[Start of QUOTED PASSAGE]

Washington, Dec 11:
A team of researchers from India and the US has found that the browning of the Taj Mahal’s iconic marble dome and soaring minarets is due to dust and airborne carbon particles.
“Our team was able to show that the pollutants discolouring the Taj Mahal are particulate matter: carbon from burning biomass and refuse, fossil fuels, and dust – possibly from agriculture and road traffic,” said Michael Bergin, professor at the Georgia Institute of Technology in the US.
Attracting millions of visitors each year, the Taj Mahal became a UNESCO World Heritage Site in 1983.
Beginning in the 1970s, observers noted a brownish cast to the white marble that makes up the structures.
For the study, the researchers used air sampling equipment to measure what was in the air in the Taj Mahal complex from November 2011 through June 2012.
In addition, they also placed small samples of pristine marble onto the Taj Mahal at various locations near the main dome.
After exposure to air pollutants over a two-month period, the researchers found particles of dust, brown organic carbon and black carbon in the filters and on the marble samples.
The carbon particles come from a variety of sources, including fuel combustion, cooking and brick-making, trash and refuse burning and vehicle exhaust.

[End of QUOTED PASSAGE]
[Start of RAW DATA]

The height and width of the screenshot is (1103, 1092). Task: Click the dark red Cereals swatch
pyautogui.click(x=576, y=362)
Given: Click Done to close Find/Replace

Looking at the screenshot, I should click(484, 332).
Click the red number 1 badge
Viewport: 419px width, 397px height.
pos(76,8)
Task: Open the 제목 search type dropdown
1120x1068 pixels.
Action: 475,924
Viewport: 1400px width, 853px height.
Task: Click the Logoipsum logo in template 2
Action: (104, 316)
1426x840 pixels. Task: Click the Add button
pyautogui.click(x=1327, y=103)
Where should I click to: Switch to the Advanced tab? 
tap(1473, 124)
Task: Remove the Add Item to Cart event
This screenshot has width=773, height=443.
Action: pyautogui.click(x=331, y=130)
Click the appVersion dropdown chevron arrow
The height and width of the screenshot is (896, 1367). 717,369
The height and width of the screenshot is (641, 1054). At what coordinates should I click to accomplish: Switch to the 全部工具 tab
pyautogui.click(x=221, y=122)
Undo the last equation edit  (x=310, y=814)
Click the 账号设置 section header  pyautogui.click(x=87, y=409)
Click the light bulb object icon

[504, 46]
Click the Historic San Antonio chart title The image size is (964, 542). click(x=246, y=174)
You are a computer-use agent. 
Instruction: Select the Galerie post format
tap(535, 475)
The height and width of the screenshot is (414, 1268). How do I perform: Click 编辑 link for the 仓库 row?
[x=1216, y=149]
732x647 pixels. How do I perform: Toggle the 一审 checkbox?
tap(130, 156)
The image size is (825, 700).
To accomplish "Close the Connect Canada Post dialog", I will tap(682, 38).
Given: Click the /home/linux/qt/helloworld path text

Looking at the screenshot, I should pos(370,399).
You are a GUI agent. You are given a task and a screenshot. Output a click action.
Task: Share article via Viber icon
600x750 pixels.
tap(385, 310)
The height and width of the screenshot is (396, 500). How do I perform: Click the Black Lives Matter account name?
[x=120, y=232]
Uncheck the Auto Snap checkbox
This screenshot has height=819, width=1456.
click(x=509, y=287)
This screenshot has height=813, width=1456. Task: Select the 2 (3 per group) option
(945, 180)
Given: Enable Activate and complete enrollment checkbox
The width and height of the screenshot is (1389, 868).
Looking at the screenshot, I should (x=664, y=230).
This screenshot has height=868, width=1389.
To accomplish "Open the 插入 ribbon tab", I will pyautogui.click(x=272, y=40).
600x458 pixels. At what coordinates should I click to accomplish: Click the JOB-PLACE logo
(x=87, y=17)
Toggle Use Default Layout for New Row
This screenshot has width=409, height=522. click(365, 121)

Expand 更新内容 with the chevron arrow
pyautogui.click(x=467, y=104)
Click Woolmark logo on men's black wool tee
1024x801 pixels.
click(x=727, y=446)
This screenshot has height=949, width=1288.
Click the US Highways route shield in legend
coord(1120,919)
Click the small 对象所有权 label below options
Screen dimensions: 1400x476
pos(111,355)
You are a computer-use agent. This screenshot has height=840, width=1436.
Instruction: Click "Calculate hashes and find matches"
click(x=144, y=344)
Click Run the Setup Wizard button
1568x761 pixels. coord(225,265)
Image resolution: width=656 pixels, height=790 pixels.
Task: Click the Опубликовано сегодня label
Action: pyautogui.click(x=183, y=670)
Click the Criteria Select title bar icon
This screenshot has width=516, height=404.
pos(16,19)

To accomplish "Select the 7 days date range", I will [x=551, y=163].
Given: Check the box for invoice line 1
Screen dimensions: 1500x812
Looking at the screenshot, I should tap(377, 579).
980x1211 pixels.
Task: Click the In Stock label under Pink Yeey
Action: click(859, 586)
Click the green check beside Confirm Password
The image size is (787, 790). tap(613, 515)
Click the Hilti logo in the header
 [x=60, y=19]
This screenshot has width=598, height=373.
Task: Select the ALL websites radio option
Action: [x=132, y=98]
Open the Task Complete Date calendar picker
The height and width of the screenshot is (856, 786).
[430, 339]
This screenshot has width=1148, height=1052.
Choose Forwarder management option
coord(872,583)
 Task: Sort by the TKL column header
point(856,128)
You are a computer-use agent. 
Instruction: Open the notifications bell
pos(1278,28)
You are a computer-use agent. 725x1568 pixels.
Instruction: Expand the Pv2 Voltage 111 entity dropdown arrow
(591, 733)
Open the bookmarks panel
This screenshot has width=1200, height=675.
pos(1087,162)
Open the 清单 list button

[End of RAW DATA]

**DIRECTIONS FOR THIS TASK**
Please pick up the Taj Mahal report after its final sentence and continue it. The rows have no connection to the Taj Mahal report.

**EXERCISE RESULT**
The dust may come from local agricultural activities and vehicular traffic – or from distant sources.
Now that researchers know what’s discolouring the Taj Mahal, the next step will be to identify the sources of the particles and plan control strategies.
The sources could be local – and the government has already taken steps to reduce vehicle and industrial emissions in the area – or the particles could be coming from longer distances away from the region, the authors pointed out.
“Some of these particles are really bad for human health, so cleaning up the Taj Mahal could have a huge health benefit for people in the entire region,” Bergin concluded.
In addition to Georgia Institute of Technology and University of Wisconsin in the US, researchers from the Indian Institute of Technology at Kanpur (IIT-K) and Archaeological Survey of India (ASI) collaborated on the project.
The study appeared in the journal Environmental Science & Technology. (IANS)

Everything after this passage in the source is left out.